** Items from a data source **
--------------------------------

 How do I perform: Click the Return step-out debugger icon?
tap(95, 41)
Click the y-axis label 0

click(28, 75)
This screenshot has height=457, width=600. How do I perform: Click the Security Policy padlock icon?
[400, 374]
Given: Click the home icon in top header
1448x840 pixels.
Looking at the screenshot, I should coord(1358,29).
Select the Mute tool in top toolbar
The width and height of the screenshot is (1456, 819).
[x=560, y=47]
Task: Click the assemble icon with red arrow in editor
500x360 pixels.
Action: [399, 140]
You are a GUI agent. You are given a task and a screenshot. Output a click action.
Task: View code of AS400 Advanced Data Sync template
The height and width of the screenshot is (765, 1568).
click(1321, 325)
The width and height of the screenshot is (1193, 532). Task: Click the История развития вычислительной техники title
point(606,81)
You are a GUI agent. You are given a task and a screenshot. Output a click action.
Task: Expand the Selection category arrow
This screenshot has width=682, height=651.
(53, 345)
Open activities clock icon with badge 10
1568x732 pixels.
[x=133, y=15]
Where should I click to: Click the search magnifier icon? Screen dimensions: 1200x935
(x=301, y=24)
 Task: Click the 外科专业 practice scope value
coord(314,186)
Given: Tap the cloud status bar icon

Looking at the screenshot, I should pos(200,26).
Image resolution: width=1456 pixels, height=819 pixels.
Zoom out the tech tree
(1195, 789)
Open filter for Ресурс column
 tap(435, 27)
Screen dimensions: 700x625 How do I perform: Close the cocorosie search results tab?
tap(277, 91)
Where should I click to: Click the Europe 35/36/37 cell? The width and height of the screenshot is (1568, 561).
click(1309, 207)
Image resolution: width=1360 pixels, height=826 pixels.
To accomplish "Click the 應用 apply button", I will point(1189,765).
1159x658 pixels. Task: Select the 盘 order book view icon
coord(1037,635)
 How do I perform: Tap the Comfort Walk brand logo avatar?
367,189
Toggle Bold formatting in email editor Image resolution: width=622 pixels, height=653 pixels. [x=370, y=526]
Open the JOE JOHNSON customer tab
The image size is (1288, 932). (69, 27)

--------------------------------

** PROMPT **
Reproduce every line of the material above word for word, changing nothing.

** COMPLETE ANSWER **
 How do I perform: Click the Return step-out debugger icon?
tap(95, 41)
Click the y-axis label 0

click(28, 75)
This screenshot has height=457, width=600. How do I perform: Click the Security Policy padlock icon?
[400, 374]
Given: Click the home icon in top header
1448x840 pixels.
Looking at the screenshot, I should coord(1358,29).
Select the Mute tool in top toolbar
The width and height of the screenshot is (1456, 819).
[x=560, y=47]
Task: Click the assemble icon with red arrow in editor
500x360 pixels.
Action: [399, 140]
You are a GUI agent. You are given a task and a screenshot. Output a click action.
Task: View code of AS400 Advanced Data Sync template
The height and width of the screenshot is (765, 1568).
click(1321, 325)
The width and height of the screenshot is (1193, 532). Task: Click the История развития вычислительной техники title
point(606,81)
You are a GUI agent. You are given a task and a screenshot. Output a click action.
Task: Expand the Selection category arrow
This screenshot has width=682, height=651.
(53, 345)
Open activities clock icon with badge 10
1568x732 pixels.
[x=133, y=15]
Where should I click to: Click the search magnifier icon? Screen dimensions: 1200x935
(x=301, y=24)
 Task: Click the 外科专业 practice scope value
coord(314,186)
Given: Tap the cloud status bar icon

Looking at the screenshot, I should pos(200,26).
Image resolution: width=1456 pixels, height=819 pixels.
Zoom out the tech tree
(1195, 789)
Open filter for Ресурс column
 tap(435, 27)
Screen dimensions: 700x625 How do I perform: Close the cocorosie search results tab?
tap(277, 91)
Where should I click to: Click the Europe 35/36/37 cell? The width and height of the screenshot is (1568, 561).
click(1309, 207)
Image resolution: width=1360 pixels, height=826 pixels.
To accomplish "Click the 應用 apply button", I will point(1189,765).
1159x658 pixels. Task: Select the 盘 order book view icon
coord(1037,635)
 How do I perform: Tap the Comfort Walk brand logo avatar?
367,189
Toggle Bold formatting in email editor Image resolution: width=622 pixels, height=653 pixels. [x=370, y=526]
Open the JOE JOHNSON customer tab
The image size is (1288, 932). (69, 27)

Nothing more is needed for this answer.